## [DATA SUPPLIED]
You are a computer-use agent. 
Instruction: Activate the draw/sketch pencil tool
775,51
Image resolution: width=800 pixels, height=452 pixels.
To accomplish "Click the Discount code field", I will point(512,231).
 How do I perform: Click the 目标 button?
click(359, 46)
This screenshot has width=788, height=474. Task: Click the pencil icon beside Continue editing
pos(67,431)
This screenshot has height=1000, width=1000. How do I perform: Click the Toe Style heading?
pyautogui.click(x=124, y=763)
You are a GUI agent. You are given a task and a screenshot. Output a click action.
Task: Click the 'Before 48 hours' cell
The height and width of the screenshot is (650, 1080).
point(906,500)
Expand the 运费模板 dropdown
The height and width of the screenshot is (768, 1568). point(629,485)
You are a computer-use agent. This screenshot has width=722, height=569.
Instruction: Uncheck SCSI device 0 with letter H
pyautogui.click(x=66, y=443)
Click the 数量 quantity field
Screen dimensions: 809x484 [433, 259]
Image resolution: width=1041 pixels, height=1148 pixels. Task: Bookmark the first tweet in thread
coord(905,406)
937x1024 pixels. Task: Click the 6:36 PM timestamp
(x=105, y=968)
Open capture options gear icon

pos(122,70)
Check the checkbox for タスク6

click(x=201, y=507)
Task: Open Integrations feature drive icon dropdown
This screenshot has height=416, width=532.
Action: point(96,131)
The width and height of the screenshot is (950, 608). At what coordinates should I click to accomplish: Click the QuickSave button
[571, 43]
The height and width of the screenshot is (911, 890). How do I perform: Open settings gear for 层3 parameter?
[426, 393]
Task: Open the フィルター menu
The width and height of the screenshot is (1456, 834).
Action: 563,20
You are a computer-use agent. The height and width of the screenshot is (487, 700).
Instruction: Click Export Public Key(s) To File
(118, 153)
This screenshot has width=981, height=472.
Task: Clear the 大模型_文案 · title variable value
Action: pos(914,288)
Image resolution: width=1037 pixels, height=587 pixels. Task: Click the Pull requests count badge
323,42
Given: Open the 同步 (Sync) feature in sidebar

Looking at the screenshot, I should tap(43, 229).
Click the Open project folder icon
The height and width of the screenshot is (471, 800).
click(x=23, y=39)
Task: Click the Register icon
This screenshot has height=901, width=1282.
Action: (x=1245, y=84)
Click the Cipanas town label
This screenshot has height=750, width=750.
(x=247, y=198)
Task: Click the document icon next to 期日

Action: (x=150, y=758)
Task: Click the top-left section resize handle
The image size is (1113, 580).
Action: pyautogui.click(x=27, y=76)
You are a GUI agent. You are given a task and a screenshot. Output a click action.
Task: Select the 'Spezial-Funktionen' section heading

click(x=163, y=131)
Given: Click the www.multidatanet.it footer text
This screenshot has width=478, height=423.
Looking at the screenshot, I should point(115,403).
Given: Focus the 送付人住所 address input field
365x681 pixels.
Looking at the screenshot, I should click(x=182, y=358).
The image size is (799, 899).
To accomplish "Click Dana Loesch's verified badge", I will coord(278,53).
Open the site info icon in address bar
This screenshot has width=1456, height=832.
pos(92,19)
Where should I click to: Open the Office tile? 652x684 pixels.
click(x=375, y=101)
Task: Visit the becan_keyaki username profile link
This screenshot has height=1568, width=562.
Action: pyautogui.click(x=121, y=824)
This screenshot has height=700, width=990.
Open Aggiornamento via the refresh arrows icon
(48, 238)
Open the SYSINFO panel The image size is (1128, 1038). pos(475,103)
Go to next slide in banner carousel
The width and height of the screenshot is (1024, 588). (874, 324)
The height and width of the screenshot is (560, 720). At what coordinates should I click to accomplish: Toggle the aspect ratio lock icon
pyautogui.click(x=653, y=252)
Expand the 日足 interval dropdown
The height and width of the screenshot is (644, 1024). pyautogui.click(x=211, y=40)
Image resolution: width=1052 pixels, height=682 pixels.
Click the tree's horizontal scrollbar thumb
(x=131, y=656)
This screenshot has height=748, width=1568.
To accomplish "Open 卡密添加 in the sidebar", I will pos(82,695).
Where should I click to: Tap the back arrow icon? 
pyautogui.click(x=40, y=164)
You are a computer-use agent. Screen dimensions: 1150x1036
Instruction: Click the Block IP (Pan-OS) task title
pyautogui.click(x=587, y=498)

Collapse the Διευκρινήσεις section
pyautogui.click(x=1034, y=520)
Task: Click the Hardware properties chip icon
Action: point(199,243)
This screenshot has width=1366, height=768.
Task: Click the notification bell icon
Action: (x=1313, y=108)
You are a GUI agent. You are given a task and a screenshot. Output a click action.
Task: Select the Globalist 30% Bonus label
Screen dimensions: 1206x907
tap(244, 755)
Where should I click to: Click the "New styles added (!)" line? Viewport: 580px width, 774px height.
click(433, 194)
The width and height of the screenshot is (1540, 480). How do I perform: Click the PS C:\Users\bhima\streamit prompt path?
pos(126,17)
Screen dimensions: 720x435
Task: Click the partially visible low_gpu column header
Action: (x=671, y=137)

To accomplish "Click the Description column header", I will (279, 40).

## [EXERCISE INSTRUCTIONS]
Please copy all of the data above exactly.

## [TASK RESPONSE]
You are a computer-use agent. 
Instruction: Activate the draw/sketch pencil tool
775,51
Image resolution: width=800 pixels, height=452 pixels.
To accomplish "Click the Discount code field", I will point(512,231).
 How do I perform: Click the 目标 button?
click(359, 46)
This screenshot has width=788, height=474. Task: Click the pencil icon beside Continue editing
pos(67,431)
This screenshot has height=1000, width=1000. How do I perform: Click the Toe Style heading?
pyautogui.click(x=124, y=763)
You are a GUI agent. You are given a task and a screenshot. Output a click action.
Task: Click the 'Before 48 hours' cell
The height and width of the screenshot is (650, 1080).
point(906,500)
Expand the 运费模板 dropdown
The height and width of the screenshot is (768, 1568). point(629,485)
You are a computer-use agent. This screenshot has width=722, height=569.
Instruction: Uncheck SCSI device 0 with letter H
pyautogui.click(x=66, y=443)
Click the 数量 quantity field
Screen dimensions: 809x484 [433, 259]
Image resolution: width=1041 pixels, height=1148 pixels. Task: Bookmark the first tweet in thread
coord(905,406)
937x1024 pixels. Task: Click the 6:36 PM timestamp
(x=105, y=968)
Open capture options gear icon

pos(122,70)
Check the checkbox for タスク6

click(x=201, y=507)
Task: Open Integrations feature drive icon dropdown
This screenshot has height=416, width=532.
Action: point(96,131)
The width and height of the screenshot is (950, 608). At what coordinates should I click to accomplish: Click the QuickSave button
[571, 43]
The height and width of the screenshot is (911, 890). How do I perform: Open settings gear for 层3 parameter?
[426, 393]
Task: Open the フィルター menu
The width and height of the screenshot is (1456, 834).
Action: 563,20
You are a computer-use agent. The height and width of the screenshot is (487, 700).
Instruction: Click Export Public Key(s) To File
(118, 153)
This screenshot has width=981, height=472.
Task: Clear the 大模型_文案 · title variable value
Action: pos(914,288)
Image resolution: width=1037 pixels, height=587 pixels. Task: Click the Pull requests count badge
323,42
Given: Open the 同步 (Sync) feature in sidebar

Looking at the screenshot, I should tap(43, 229).
Click the Open project folder icon
The height and width of the screenshot is (471, 800).
click(x=23, y=39)
Task: Click the Register icon
This screenshot has height=901, width=1282.
Action: (x=1245, y=84)
Click the Cipanas town label
This screenshot has height=750, width=750.
(x=247, y=198)
Task: Click the document icon next to 期日

Action: (x=150, y=758)
Task: Click the top-left section resize handle
The image size is (1113, 580).
Action: pyautogui.click(x=27, y=76)
You are a GUI agent. You are given a task and a screenshot. Output a click action.
Task: Select the 'Spezial-Funktionen' section heading

click(x=163, y=131)
Given: Click the www.multidatanet.it footer text
This screenshot has width=478, height=423.
Looking at the screenshot, I should point(115,403).
Given: Focus the 送付人住所 address input field
365x681 pixels.
Looking at the screenshot, I should click(x=182, y=358).
The image size is (799, 899).
To accomplish "Click Dana Loesch's verified badge", I will coord(278,53).
Open the site info icon in address bar
This screenshot has width=1456, height=832.
pos(92,19)
Where should I click to: Open the Office tile? 652x684 pixels.
click(x=375, y=101)
Task: Visit the becan_keyaki username profile link
This screenshot has height=1568, width=562.
Action: pyautogui.click(x=121, y=824)
This screenshot has height=700, width=990.
Open Aggiornamento via the refresh arrows icon
(48, 238)
Open the SYSINFO panel The image size is (1128, 1038). pos(475,103)
Go to next slide in banner carousel
The width and height of the screenshot is (1024, 588). (874, 324)
The height and width of the screenshot is (560, 720). At what coordinates should I click to accomplish: Toggle the aspect ratio lock icon
pyautogui.click(x=653, y=252)
Expand the 日足 interval dropdown
The height and width of the screenshot is (644, 1024). pyautogui.click(x=211, y=40)
Image resolution: width=1052 pixels, height=682 pixels.
Click the tree's horizontal scrollbar thumb
(x=131, y=656)
This screenshot has height=748, width=1568.
To accomplish "Open 卡密添加 in the sidebar", I will pos(82,695).
Where should I click to: Tap the back arrow icon? 
pyautogui.click(x=40, y=164)
You are a computer-use agent. Screen dimensions: 1150x1036
Instruction: Click the Block IP (Pan-OS) task title
pyautogui.click(x=587, y=498)

Collapse the Διευκρινήσεις section
pyautogui.click(x=1034, y=520)
Task: Click the Hardware properties chip icon
Action: point(199,243)
This screenshot has width=1366, height=768.
Task: Click the notification bell icon
Action: (x=1313, y=108)
You are a GUI agent. You are given a task and a screenshot. Output a click action.
Task: Select the Globalist 30% Bonus label
Screen dimensions: 1206x907
tap(244, 755)
Where should I click to: Click the "New styles added (!)" line? Viewport: 580px width, 774px height.
click(433, 194)
The width and height of the screenshot is (1540, 480). How do I perform: Click the PS C:\Users\bhima\streamit prompt path?
pos(126,17)
Screen dimensions: 720x435
Task: Click the partially visible low_gpu column header
Action: (x=671, y=137)

To accomplish "Click the Description column header", I will (279, 40).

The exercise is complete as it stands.